Dowd's style—sarcasm, cutsey nicknames, and, most importantly, countless gag-worthy pop cultural references—was, we are expected to believe, revolutionary back when she made the jump from "serious journalist" (whose legendarily/allegedly unorthodox style of story-getting was chronicled in Chris Buckley's book Thank You For Smoking and the film of the same name as the star reporter character who fucks sources) to influential columnist, back in 1995. She won the Pulitzer in 1999, and is as responsible as anyone else at a major newspaper for framing the old narrative of the 2000: unlikable wonky smug technocrat fabulist Al Gore vs. genial idiot George W. Bush.

By 2004, she'd become one of the rising liberal blogosphere's prime targets for mockery. And her style was easy to parody. (Have you ever noticed how Sex & the City might conceivably relate to politics?
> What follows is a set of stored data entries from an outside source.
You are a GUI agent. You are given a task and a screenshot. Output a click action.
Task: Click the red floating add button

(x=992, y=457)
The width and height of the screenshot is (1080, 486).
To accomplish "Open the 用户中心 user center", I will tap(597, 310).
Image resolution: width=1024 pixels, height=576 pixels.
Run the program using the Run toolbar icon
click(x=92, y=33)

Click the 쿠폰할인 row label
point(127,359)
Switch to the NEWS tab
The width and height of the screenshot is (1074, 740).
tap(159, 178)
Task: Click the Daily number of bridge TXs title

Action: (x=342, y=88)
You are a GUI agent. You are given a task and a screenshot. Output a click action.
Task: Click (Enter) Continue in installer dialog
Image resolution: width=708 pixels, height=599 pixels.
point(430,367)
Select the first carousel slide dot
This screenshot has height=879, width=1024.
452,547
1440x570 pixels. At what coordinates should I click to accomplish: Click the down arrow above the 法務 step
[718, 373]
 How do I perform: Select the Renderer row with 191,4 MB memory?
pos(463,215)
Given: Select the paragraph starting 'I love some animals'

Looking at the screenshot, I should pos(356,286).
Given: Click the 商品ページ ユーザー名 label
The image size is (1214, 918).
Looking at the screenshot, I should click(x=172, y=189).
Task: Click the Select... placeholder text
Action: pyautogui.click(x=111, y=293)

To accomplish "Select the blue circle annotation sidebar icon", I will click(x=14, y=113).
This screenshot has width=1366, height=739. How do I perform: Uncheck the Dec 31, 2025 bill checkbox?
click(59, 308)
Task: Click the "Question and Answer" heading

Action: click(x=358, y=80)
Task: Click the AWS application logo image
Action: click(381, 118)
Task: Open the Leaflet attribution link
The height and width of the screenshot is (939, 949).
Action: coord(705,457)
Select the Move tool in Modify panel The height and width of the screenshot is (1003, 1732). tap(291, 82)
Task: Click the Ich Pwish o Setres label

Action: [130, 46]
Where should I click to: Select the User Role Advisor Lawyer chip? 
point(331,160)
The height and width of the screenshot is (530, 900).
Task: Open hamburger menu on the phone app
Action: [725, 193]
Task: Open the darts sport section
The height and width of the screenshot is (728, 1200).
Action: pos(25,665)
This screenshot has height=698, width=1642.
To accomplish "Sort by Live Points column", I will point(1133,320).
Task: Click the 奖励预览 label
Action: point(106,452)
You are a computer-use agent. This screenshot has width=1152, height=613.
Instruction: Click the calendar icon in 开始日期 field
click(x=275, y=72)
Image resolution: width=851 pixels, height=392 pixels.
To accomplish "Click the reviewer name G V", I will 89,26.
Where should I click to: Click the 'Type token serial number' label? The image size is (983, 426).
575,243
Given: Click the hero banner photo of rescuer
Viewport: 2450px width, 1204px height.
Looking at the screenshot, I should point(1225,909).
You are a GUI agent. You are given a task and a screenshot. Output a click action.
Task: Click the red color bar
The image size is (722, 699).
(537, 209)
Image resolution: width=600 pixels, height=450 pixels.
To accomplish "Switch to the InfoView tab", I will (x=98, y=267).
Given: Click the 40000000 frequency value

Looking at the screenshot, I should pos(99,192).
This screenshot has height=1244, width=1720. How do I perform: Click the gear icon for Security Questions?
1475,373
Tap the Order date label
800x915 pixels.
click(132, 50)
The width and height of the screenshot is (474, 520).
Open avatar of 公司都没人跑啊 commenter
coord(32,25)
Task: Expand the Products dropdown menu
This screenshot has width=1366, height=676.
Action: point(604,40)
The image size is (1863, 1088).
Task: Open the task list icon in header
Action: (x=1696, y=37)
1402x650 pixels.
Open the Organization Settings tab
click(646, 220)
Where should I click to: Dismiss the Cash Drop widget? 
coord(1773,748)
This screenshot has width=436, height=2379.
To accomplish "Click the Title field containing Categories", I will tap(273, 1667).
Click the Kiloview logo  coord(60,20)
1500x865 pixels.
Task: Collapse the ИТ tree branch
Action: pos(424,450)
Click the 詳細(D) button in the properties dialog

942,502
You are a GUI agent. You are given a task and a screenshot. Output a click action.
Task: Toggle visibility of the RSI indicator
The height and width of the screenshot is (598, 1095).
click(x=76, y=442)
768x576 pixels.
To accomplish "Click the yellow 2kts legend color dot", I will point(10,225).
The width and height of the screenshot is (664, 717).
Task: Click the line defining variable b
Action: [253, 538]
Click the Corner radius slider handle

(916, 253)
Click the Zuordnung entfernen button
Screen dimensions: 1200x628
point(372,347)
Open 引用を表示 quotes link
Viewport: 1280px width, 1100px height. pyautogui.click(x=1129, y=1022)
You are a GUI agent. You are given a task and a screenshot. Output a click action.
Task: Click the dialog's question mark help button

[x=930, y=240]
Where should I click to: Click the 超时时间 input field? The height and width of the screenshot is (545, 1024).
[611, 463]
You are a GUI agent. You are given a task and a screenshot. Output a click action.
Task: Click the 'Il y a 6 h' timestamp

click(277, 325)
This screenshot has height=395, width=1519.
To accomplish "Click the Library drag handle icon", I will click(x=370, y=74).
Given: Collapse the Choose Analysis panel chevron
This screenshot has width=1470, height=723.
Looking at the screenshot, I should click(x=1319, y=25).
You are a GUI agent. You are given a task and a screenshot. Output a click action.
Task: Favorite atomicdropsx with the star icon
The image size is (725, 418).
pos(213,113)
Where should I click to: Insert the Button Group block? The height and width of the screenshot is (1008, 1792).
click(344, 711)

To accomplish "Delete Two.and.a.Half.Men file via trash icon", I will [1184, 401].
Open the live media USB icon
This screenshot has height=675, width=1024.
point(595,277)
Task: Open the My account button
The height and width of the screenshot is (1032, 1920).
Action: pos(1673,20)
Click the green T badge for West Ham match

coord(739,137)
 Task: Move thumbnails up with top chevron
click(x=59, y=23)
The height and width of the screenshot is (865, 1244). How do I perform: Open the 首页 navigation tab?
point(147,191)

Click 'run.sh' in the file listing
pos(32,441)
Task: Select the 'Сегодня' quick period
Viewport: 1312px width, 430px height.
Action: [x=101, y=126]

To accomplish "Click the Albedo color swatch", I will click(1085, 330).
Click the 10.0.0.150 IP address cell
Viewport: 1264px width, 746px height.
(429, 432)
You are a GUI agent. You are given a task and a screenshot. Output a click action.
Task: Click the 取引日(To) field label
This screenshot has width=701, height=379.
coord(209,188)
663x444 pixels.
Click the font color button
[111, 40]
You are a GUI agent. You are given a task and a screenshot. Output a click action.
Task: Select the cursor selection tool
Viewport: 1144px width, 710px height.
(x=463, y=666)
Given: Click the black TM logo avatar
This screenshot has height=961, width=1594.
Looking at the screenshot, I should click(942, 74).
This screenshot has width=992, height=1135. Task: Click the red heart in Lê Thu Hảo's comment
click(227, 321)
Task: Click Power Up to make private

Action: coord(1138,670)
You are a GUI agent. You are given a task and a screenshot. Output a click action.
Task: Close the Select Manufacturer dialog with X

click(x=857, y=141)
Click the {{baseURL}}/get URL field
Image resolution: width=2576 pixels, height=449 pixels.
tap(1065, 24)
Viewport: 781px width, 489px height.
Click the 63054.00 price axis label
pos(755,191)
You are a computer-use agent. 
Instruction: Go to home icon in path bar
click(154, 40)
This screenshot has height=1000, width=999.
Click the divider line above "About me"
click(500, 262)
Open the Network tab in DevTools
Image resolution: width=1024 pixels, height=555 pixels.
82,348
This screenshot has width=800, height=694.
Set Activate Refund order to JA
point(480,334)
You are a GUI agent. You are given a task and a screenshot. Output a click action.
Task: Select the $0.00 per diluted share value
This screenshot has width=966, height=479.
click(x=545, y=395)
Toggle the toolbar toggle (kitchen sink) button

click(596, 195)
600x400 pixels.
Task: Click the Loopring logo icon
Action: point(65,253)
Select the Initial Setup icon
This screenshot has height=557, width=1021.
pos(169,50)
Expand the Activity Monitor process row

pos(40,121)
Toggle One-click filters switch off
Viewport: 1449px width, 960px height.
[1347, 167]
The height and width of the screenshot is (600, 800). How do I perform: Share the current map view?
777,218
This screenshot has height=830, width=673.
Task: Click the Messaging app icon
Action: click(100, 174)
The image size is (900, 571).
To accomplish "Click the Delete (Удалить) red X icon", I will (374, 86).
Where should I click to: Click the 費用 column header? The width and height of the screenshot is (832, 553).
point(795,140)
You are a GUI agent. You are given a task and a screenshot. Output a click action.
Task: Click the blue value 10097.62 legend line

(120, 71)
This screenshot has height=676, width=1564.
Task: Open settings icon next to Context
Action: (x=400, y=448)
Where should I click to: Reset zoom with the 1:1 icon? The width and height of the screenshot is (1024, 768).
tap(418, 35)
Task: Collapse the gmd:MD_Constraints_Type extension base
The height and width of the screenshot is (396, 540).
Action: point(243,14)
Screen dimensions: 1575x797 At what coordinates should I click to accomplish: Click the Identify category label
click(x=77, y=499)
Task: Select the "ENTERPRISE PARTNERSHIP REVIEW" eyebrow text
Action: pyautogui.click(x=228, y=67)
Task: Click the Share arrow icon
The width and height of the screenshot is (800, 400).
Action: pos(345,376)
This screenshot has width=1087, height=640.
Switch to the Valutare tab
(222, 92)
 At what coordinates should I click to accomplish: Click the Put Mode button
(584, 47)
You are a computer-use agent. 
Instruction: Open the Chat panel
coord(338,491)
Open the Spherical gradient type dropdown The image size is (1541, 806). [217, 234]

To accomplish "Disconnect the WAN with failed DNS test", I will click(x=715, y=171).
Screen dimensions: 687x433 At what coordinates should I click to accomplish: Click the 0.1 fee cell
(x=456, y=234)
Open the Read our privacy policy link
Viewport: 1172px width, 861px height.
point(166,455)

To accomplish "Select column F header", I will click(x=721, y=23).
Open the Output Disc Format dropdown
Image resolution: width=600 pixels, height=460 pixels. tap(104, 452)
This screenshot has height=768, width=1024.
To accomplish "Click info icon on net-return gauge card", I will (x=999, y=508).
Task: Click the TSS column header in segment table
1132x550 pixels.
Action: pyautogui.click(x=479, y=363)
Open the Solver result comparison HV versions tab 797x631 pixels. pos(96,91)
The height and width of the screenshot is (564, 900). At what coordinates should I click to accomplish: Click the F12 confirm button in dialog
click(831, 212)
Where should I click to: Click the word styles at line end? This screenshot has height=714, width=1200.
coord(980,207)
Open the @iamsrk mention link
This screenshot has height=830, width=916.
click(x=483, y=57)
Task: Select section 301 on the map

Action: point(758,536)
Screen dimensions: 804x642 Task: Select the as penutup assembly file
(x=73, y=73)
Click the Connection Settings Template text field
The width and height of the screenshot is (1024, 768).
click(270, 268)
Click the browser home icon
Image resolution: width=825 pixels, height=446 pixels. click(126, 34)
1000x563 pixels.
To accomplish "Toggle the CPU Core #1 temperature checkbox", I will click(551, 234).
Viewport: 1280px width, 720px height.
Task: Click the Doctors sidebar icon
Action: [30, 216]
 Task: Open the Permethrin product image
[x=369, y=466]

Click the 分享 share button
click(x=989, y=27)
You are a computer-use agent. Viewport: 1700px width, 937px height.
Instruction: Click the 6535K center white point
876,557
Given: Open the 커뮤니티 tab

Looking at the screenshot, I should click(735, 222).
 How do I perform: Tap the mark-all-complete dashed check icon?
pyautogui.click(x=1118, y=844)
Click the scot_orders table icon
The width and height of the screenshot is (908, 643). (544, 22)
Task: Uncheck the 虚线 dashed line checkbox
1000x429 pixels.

It writes itself!)

By the time of the inescapable publicity circus for her book Are Men Necessary in 2005 (the Observer called it "a very odd, occasionally entertaining mish-mash of politics and sex, biology and Cosmopolitan-ology, gravity and wit, insight and carelessness" which seems pretty accurate), well, we all just got sick of her. But it wasn't just the book. There were other problems!

First: "hip" writing about politics? Making pop culture funnies about candidates? Maybe revolutionary in the satire-deprived mid-90s, but then came blogs! (And also The Onion, The Daily Show, and The 9/11 Commission Report, obv.) Blogs did it funnier, faster, wittier, and hipper than Maureen could. (Seriously, her pop culture references sound strained to everyone but 80-year-old shut-ins who secretly titter while dropping their monocles at Don Imus wisecracks—which is to say, the media population of Washington DC) There was this lady named Ana Marie Cox whom this guy named Nick Denton hired to run his brand-new politics blogshe turned out to be the funny Maureen Dowd! Plus Cox wrote about assfucking.

But maybe more importantly, Dowd was fucked by her bosses. Timesselect put her column behind a paywall. Bloggers stopped linking, reading, explicating, and damning it. Dowd recognized the effect this could have on her waning influence: by some accounts she "boycotted" the extra features promised subscribers. But as the great experiment dragged on, she faded into internet obscurity, more or less. The paywall went up in 2005, after the heady Dowd-hating days of the '04 elections had ended. By the time they lifted it, two years later, no one quite remembered why they got so upset when the crazy red-haired lady called their candidate a pussy.